Deep reinforcement learning models are vulnerable to adversarial attacks that can decrease the cumulative expected reward of a victim by manipulating its observations. Despite the efficiency of previous optimization-based methods for generating adversarial noise in supervised learning, such methods might not achieve the lowest cumulative reward since they do not generally explore the environmental dynamics. Herein, a framework is provided to better understand the existing methods by reformulating the problem of adversarial attacks on reinforcement learning in the function space. The reformulation approach adopted herein generates an optimal adversary in the function space of targeted attacks, repelling them via a generic two-stage framework. In the first stage, a deceptive policy is trained by hacking the environment and discovering a set of trajectories routing to the lowest reward or the worst-case performance. Next, the adversary misleads the victim to imitate the deceptive policy by perturbing the observations. Compared to existing approaches, it is theoretically shown that our adversary is strong under an appropriate noise level. Extensive experiments demonstrate the superiority of the proposed method in terms of efficiency and effectiveness, achieving state-of-the-art performance in both Atari and MuJoCo environments.

查看原文

微信好友朋友圈 QQ好友复制链接

本刊更多论文

了解深度强化学习中对观察结果的对抗性攻击

深度强化学习模型很容易受到对抗性攻击的影响，对抗性攻击可以通过操纵受害者的观察结果来降低其累积预期奖励。尽管之前基于优化的方法在监督学习中生成对抗噪声的效率很高，但由于这些方法一般不会探索环境动态，因此可能无法实现最低累积奖励。本文提供了一个框架，通过在函数空间中重新表述对强化学习的对抗性攻击问题，更好地理解现有方法。本文采用的重新表述方法可在目标攻击的函数空间中生成一个最佳对手，并通过一个通用的两阶段框架击退它们。在第一阶段，通过黑客攻击环境并发现一组通向最低奖励或最差性能的轨迹来训练欺骗性策略。接下来，对手通过扰动观测数据误导受害者模仿欺骗性策略。与现有方法相比，理论证明我们的对手在适当的噪声水平下是强大的。广泛的实验证明了所提方法在效率和效果方面的优越性，在 Atari 和 MuJoCo 环境中均达到了最先进的性能。

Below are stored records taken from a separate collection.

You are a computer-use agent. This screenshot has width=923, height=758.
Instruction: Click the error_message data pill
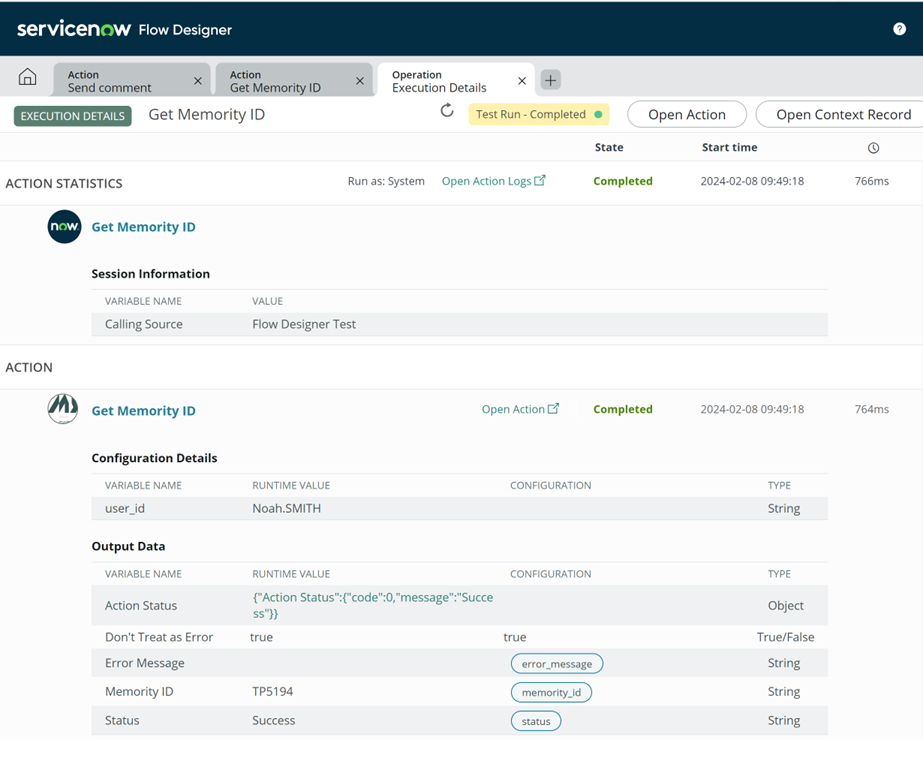tap(557, 663)
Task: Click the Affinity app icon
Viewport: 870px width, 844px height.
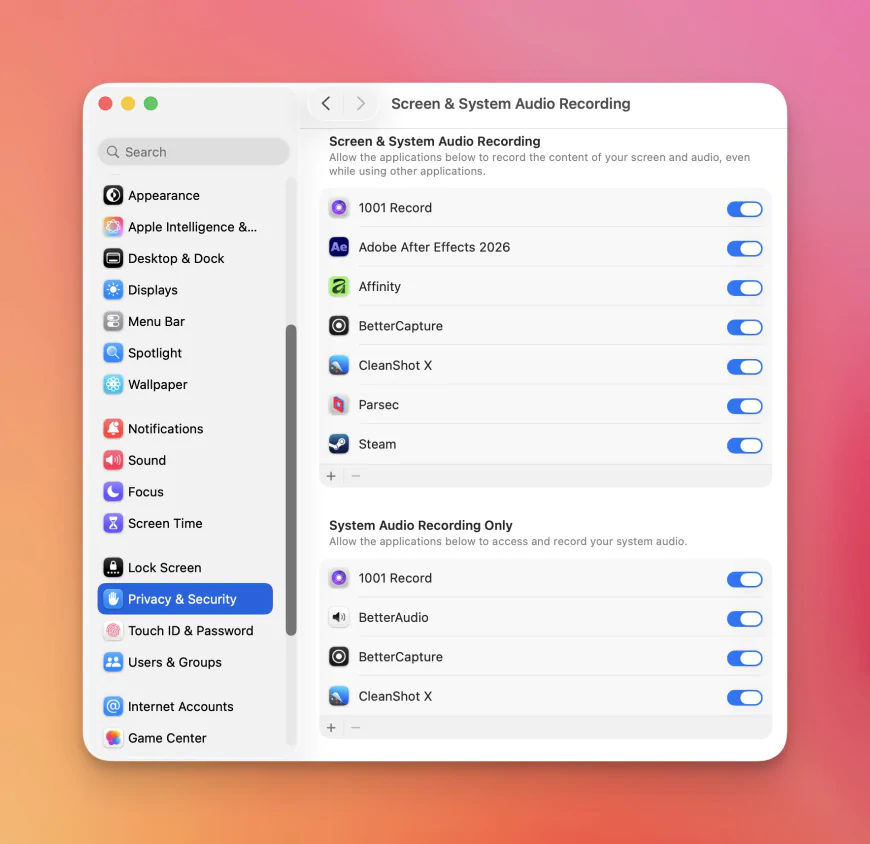Action: pos(339,287)
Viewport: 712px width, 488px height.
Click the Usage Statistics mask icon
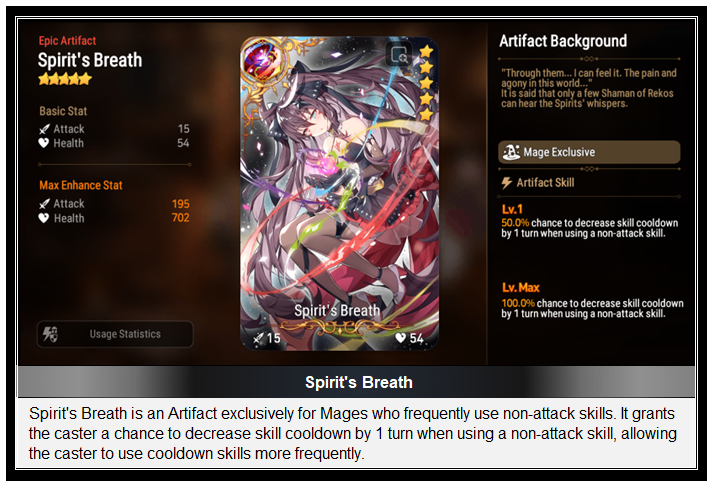50,334
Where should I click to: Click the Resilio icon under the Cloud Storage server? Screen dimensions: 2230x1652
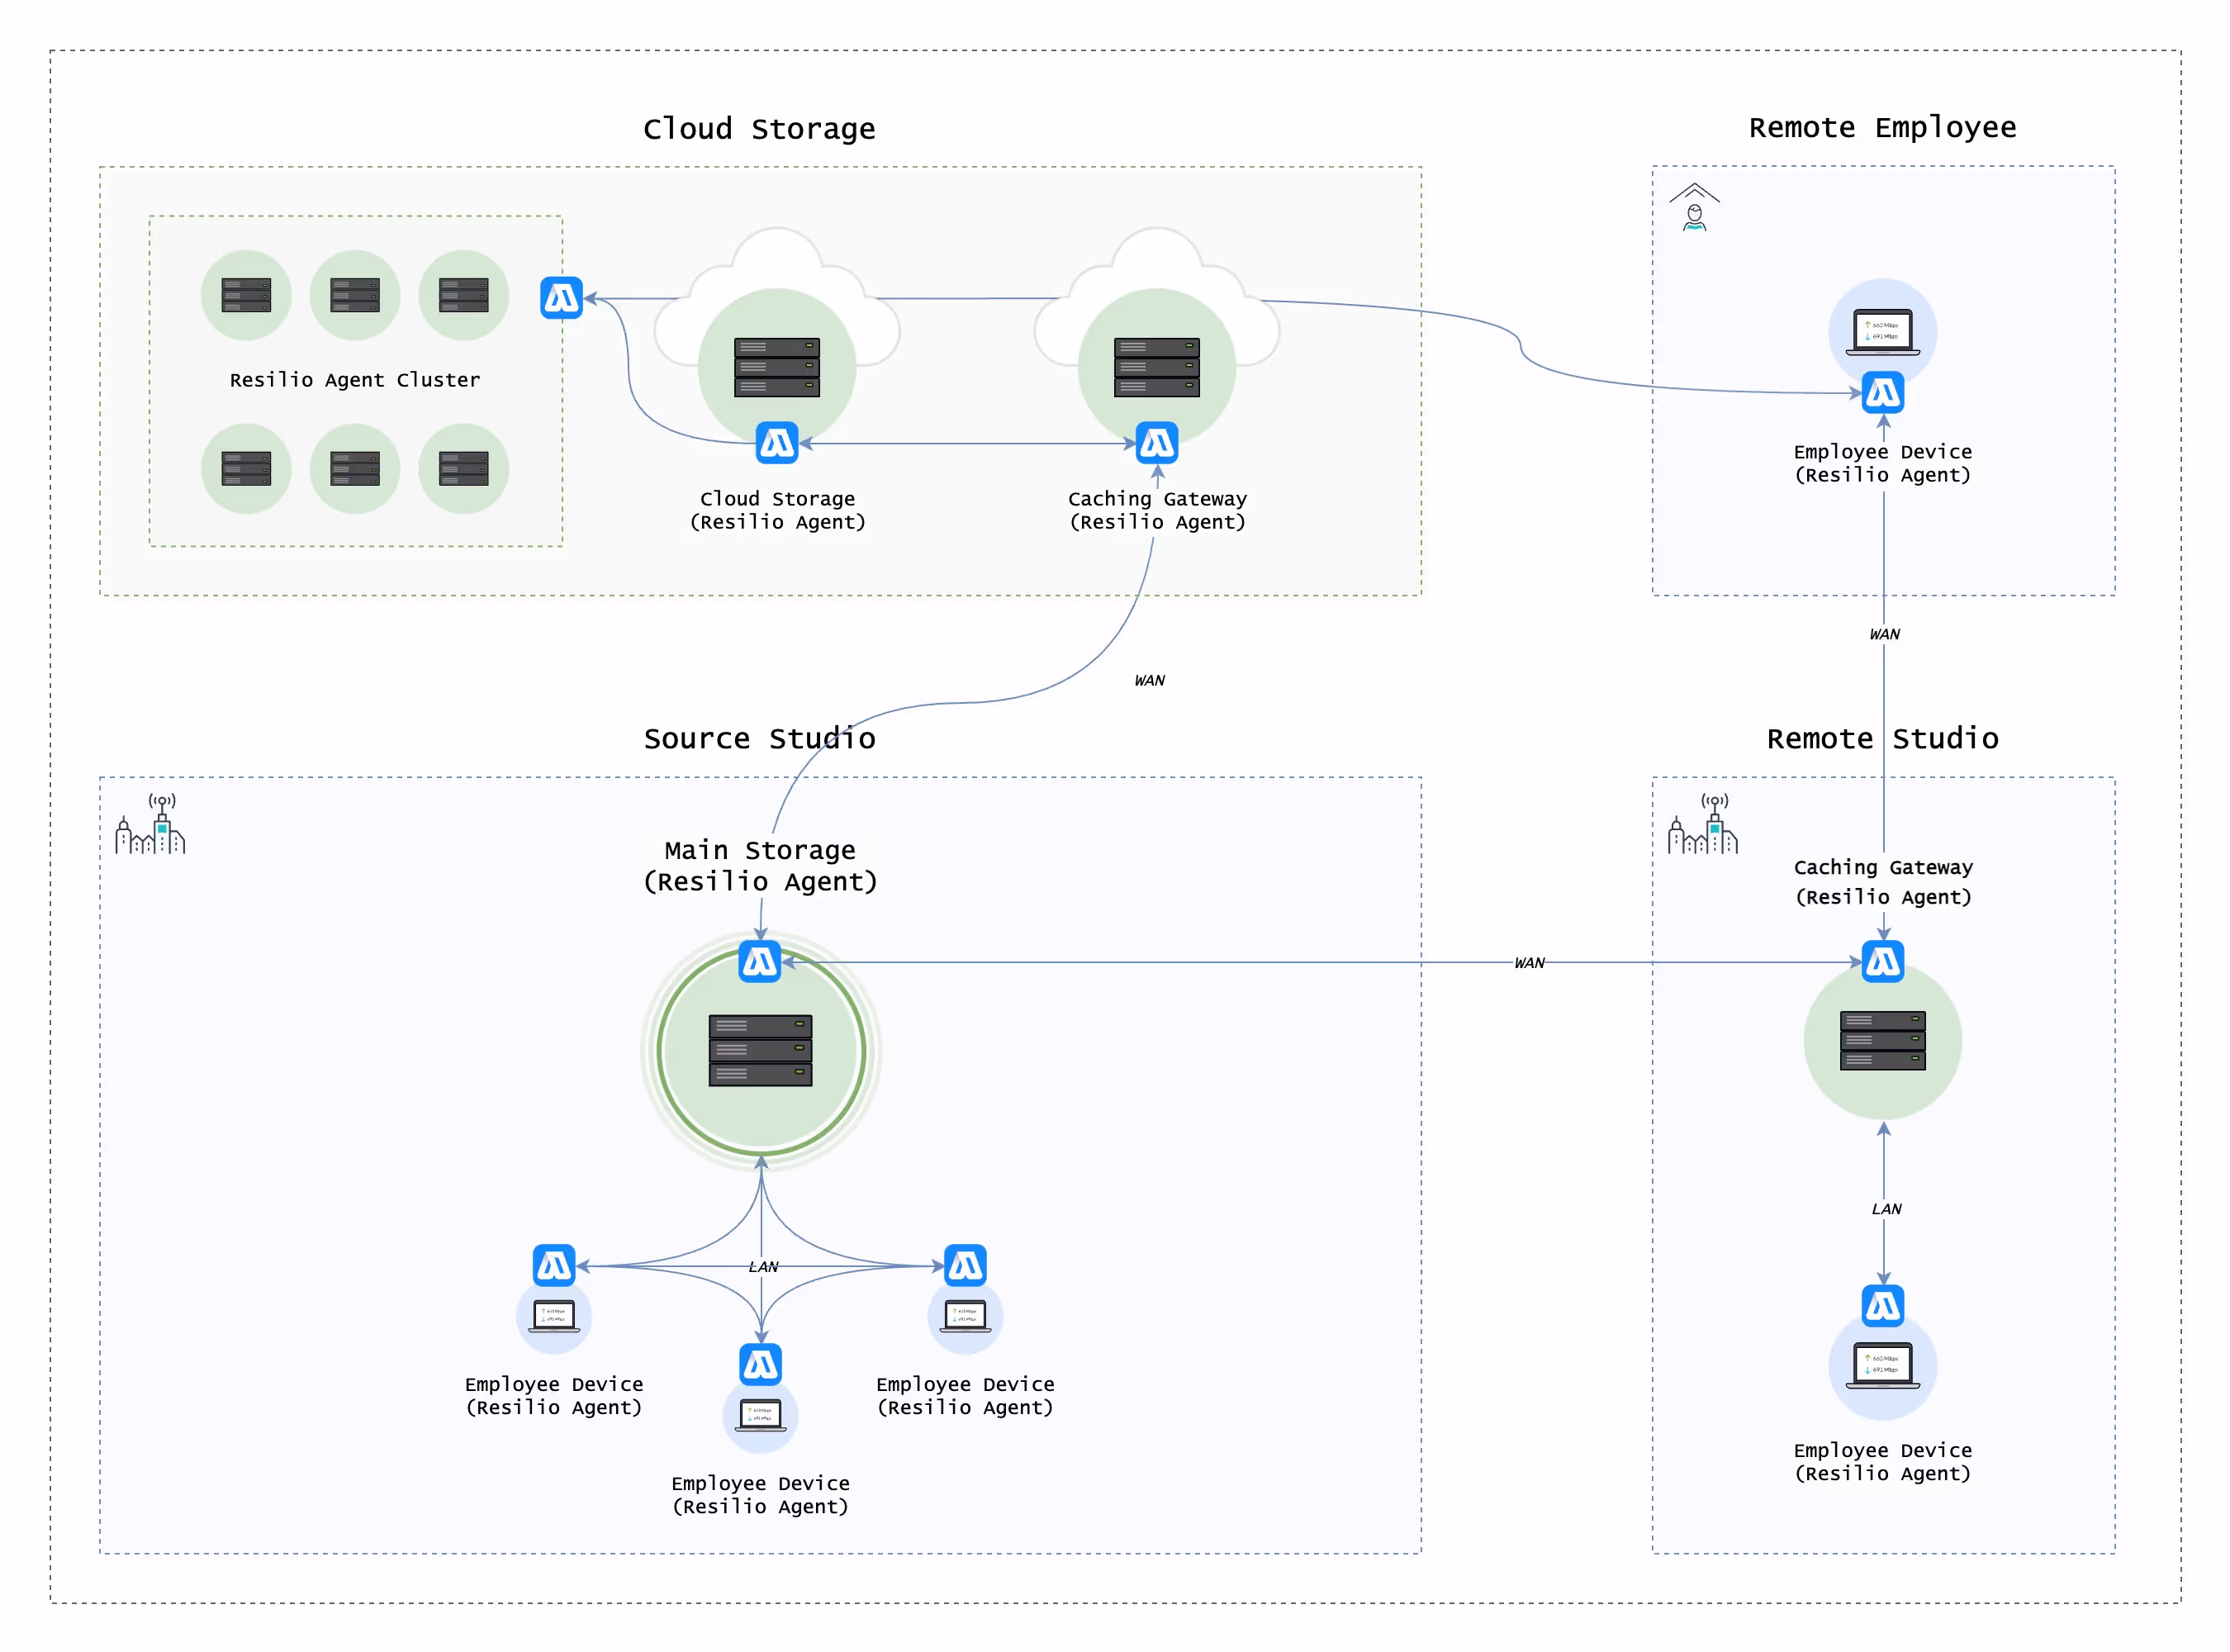(x=777, y=443)
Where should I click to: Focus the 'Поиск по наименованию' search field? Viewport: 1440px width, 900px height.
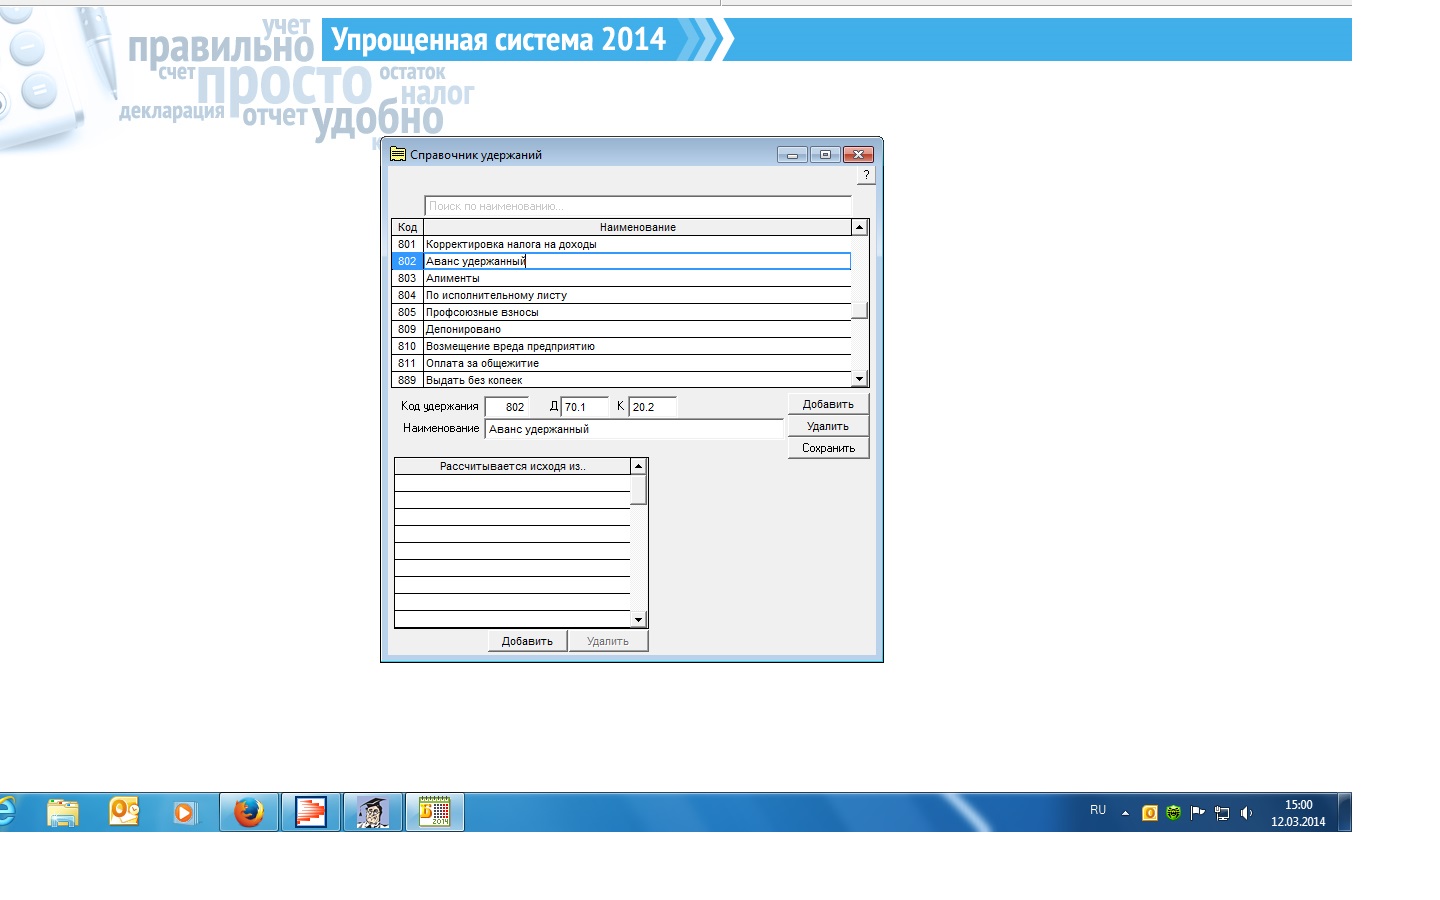(x=637, y=206)
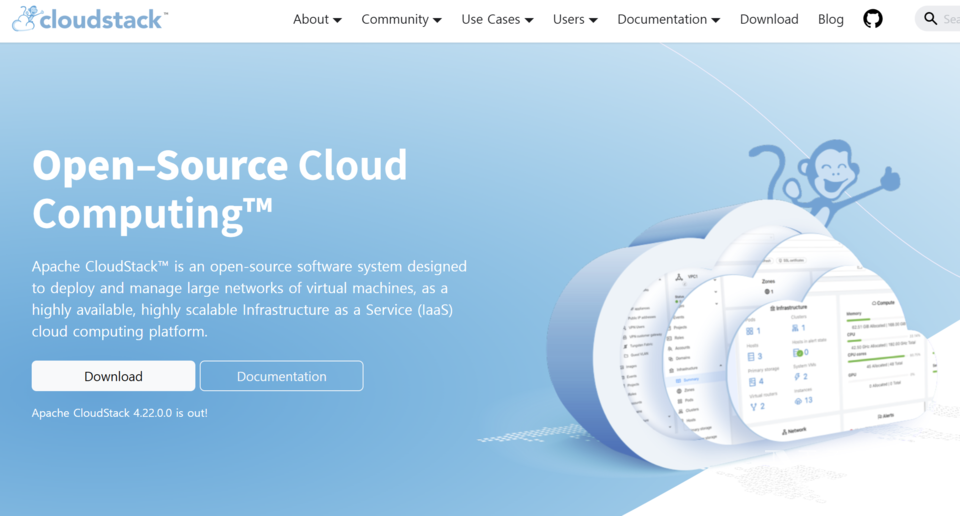Click the search magnifying glass icon

(930, 19)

本文章由计算机程序翻译，如有差异，请以英文原文为准。

求助全文

约1分钟内获得全文去求助

来源期刊

Science China Information Sciences COMPUTER SCIENCE, INFORMATION SYSTEMS-

CiteScore

12.60

自引率

5.70%

发文量

224

审稿时长

8.3 months

期刊介绍： Science China Information Sciences is a dedicated journal that showcases high-quality, original research across various domains of information sciences. It encompasses Computer Science & Technologies, Control Science & Engineering, Information & Communication Engineering, Microelectronics & Solid-State Electronics, and Quantum Information, providing a platform for the dissemination of significant contributions in these fields.